C’est l’usage d’une clause d’urgence européenne qui a permis à Londres d’aller de l’avant, pas le Brexit, mais qu’importe, poids plume contre paquebot: l’affaire AstraZeneca cette semaine achève de polariser la presse britannique, qui défend bec et ongles ce nouveau fleuron national (suédo-britannique à la vérité), après que la compagnie a annoncé à la Commission européenne qu’elle ne pourrait fournir qu’un quart des doses promises pour le 1er semestre, 25 millions au lieu de 100. Un échec de production mal ressenti des deux côtés du Channel. «Chacun son tour! L’égoïste Europe veut nos vaccins», titrait hier The Daily Express.

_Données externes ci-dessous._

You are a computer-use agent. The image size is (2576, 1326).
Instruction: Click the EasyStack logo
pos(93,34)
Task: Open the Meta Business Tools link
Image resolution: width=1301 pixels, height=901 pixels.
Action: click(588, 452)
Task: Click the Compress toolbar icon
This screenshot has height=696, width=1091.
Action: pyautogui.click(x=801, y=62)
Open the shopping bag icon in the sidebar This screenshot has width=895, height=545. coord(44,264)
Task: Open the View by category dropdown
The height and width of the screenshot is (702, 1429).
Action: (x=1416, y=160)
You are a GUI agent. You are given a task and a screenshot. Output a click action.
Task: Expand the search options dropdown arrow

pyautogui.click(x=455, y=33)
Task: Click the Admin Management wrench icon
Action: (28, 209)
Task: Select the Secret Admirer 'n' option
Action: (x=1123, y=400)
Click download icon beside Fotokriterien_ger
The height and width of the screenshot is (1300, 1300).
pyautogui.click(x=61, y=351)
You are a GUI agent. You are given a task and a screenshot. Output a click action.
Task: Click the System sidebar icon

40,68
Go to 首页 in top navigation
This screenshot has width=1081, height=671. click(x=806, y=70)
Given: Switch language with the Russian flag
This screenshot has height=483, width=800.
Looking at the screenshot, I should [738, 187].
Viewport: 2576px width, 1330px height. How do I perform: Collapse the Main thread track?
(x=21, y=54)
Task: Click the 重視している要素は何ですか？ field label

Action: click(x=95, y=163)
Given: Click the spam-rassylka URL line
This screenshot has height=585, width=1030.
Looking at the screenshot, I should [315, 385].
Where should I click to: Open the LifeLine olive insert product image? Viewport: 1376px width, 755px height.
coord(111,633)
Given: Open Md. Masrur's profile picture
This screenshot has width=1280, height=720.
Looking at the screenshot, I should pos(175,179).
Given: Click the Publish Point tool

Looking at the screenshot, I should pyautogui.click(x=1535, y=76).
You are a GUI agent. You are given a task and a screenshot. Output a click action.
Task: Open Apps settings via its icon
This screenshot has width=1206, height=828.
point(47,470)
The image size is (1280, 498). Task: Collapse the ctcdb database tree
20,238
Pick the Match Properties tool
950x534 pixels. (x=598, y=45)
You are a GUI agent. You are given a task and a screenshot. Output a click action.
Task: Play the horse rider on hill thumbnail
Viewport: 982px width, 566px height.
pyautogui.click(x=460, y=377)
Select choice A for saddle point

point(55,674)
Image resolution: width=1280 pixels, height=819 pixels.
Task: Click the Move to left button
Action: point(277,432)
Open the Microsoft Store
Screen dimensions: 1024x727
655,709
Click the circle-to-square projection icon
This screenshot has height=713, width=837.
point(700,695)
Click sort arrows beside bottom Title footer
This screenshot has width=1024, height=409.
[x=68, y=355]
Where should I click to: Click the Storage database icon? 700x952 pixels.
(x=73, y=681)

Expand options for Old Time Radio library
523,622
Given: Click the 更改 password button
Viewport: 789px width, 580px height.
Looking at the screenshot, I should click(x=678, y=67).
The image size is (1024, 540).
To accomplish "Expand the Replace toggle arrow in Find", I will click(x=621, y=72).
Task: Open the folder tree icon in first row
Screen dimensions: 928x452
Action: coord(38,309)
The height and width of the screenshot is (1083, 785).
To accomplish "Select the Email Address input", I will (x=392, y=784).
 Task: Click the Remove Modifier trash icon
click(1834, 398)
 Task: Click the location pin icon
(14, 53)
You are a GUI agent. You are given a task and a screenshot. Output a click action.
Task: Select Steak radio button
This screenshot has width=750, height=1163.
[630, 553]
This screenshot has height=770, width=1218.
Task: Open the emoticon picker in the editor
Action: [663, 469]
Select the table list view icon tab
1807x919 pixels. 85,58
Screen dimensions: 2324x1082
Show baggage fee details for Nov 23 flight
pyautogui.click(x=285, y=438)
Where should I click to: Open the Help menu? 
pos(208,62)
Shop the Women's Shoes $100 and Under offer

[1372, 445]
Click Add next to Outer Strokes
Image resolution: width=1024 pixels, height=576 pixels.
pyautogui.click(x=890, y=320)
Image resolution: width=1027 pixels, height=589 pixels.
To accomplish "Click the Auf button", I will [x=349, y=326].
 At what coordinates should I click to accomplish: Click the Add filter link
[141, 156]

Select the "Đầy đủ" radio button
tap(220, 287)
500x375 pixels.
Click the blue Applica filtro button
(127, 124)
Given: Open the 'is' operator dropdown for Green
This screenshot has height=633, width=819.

«Bruxelles a envoyé des inspecteurs dans une usine de production belge pour vérifier si AstraZeneca ne mentait pas sur ses retards de production», s’étranglerait presque le tabloïd The Sun, qui insiste sur «la guerre des vaccins» et évoque une «incroyable escalade de tensions». Mais en temps de pénurie, qui est prioritaire entre les deux clients? «Il faut de la transparence», analyse une tribune plus apaisée du Financial Times qui regrette que les contrats passés avec les laboratoires ne soient pas rendus publics: on saurait alors si le texte mentionne les «best efforts» que doit faire AstraZeneca, comme le dit son directeur, ou si l’engagement était ferme vis-à-vis de l’Union européenne et «crystal clear», comme l’a dit la présidente de la Commission européenne ce matin, Ursula von der Leyen – le mot est repris partout.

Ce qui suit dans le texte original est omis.